Exercise description – How many of the lines below contain the string "should", with case counting? Reply with the number alone.
### Data provided ###
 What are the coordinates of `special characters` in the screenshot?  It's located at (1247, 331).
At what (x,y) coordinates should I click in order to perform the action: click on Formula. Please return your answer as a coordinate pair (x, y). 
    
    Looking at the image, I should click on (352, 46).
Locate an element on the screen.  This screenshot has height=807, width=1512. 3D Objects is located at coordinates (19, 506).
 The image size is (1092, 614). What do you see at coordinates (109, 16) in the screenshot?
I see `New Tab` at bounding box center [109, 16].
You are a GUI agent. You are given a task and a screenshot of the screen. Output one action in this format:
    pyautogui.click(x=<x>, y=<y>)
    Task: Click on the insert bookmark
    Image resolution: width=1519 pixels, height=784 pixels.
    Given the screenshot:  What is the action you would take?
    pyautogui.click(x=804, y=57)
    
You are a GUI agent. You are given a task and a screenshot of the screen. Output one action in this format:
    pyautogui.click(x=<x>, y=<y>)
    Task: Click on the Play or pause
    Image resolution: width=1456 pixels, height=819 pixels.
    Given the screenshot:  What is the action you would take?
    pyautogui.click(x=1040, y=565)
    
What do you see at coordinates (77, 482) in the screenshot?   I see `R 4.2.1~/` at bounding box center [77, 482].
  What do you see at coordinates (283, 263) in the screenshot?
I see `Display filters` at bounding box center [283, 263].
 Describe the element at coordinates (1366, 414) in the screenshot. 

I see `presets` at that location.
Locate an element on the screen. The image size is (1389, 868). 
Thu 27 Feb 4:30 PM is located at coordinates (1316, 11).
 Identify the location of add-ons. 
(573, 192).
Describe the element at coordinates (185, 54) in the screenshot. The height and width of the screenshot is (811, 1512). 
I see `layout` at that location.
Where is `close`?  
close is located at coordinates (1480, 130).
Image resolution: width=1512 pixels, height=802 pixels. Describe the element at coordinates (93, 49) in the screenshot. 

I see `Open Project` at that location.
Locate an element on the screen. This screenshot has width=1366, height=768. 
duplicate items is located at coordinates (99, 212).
###
Result – 2